No sabe por qué la escucha. Esa interrogante le preocupa las primeras noches en que, después de un largo día de trabajo, entra en la recámara fresca de la conversación donde se desnuda y se tiende sobre el lecho sólo para esperarla. Su aparición puntual le disipa la preocupación, la duda misma. No sé por qué la escucho. Se dice eso y, eso, de manera inesperada, le resulta suficiente. Una revelación.

–Éste es el inicio –le murmura al oído–. Hoy, el hombre del desierto me ha contado el inicio.

La algarabía dentro de la voz es tan natural como la manera en que coloca su cabeza sobre el brazo masculino.

–¿Estás segura?

–¿De qué?

–De que éste es el inicio.

La mujer vuelve a despegarse de él. La barbilla sobre las manos abiertas. La mirada sobre la pared blanca. La evaluación. El riesgo.

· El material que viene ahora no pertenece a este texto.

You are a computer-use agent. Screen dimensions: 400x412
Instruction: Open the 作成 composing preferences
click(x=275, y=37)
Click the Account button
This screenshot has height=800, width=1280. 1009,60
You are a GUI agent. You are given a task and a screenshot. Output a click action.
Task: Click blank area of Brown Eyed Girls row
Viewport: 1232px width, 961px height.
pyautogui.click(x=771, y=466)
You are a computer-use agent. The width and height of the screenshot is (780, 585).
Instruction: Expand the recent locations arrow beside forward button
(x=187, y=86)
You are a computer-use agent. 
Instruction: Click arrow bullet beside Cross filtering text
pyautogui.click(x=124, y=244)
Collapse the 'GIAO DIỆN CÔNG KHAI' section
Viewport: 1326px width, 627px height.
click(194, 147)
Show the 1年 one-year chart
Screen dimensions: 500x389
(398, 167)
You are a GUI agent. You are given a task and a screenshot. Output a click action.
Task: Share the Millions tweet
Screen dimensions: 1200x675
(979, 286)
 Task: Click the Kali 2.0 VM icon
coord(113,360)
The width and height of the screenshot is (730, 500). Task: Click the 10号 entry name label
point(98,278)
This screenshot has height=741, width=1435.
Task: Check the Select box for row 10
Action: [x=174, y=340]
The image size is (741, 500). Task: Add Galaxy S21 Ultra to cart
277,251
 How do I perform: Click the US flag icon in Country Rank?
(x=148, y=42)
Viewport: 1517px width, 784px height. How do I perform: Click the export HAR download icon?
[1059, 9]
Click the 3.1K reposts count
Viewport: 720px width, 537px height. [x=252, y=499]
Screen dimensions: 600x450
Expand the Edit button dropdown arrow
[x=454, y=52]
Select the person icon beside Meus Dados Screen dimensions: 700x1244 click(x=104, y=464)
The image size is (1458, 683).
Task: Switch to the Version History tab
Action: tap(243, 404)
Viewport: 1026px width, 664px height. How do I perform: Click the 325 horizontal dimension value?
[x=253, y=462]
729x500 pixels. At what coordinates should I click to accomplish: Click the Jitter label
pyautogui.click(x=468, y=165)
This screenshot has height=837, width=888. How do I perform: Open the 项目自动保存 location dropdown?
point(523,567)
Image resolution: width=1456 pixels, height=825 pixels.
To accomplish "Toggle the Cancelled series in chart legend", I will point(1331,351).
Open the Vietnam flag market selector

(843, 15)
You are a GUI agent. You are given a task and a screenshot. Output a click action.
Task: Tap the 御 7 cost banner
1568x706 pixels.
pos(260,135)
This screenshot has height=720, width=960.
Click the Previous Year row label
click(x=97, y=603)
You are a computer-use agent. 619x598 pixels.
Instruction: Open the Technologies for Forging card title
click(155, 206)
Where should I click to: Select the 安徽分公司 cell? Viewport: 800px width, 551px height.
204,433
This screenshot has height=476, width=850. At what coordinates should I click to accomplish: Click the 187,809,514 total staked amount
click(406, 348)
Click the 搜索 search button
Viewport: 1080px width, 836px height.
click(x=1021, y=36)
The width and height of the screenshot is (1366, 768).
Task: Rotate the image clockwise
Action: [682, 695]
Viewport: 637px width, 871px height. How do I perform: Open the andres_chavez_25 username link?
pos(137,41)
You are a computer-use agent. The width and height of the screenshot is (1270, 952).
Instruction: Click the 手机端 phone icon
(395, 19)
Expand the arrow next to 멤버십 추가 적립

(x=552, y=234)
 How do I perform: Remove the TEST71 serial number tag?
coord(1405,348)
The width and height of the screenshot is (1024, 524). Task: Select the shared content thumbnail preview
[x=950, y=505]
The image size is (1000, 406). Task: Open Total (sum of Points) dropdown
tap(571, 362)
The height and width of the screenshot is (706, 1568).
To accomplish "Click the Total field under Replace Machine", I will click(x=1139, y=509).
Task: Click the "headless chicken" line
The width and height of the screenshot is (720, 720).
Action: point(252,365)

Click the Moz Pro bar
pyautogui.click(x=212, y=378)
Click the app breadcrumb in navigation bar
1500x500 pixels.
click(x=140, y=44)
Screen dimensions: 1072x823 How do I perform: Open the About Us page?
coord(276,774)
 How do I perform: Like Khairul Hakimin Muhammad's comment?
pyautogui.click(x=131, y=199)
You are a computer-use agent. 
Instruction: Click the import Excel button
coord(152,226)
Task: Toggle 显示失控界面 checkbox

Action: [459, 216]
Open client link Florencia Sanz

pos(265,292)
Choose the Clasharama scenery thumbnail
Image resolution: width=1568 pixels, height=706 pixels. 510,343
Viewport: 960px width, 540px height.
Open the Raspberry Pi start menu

–No –susurra–. En realidad no estoy segura de eso.

3

Debió haber tomado sus sospechas más en serio. Se lo decía a sí mismo con cierta frecuencia, sobre todo cuando nadie lo veía, cuando nadie podía oírlo. Debió haber confiado más en su imaginación. Debió haber aceptado que la mujer era, en efecto, un ser de otro planeta en lugar de jugar meramente con la posibilidad entre risas nerviosas y ojos descreídos. Debió haberse rendido ante las evidencias. Pero no lo hizo. Decidió, en cambio, olvidar la manera en que la había conocido. A nadie le dijo que se le apareció a la orilla de una carretera que, hasta ese momento, sólo había estado inundada por los espejismos que producen la sed y el aburrimiento. Nadie supo que al inicio pensó que la aparición era resultado de la canícula y que se siguió de largo porque estuvo seguro de que la figura que avanzaba a paso lento y con la cabeza inclinada no era más que un fantasma. Un producto más de su imaginación. Se volvió a ver el velocímetro: 60 kilómetros por hora. Elevó la mano izquierda para espiar las manecillas de su reloj: 2:15 de la tarde. Se le antojó saber la temperatura y, al no contar con el instrumento adecuado, se contentó con inventarla: 52 grados Celsius. Entonces fabricó un árbol dentro de su mente y lo dotó de frondas amplias y aromáticas. Se colocó bajo su sombra. Respiró. Fue en ese momento que decidió regresar. Inhalaba. Exhalaba. Entre una y otra acción, en esa pausa casi inexistente, sintió el principio de la asfixia. La duda. Y luego, de inmediato, llegó la confirmación: alguien en realidad caminaba a la orilla de la carretera a paso lento, con la cabeza inclinada sobre el pavimento. Se detuvo. Bajó la ventanilla.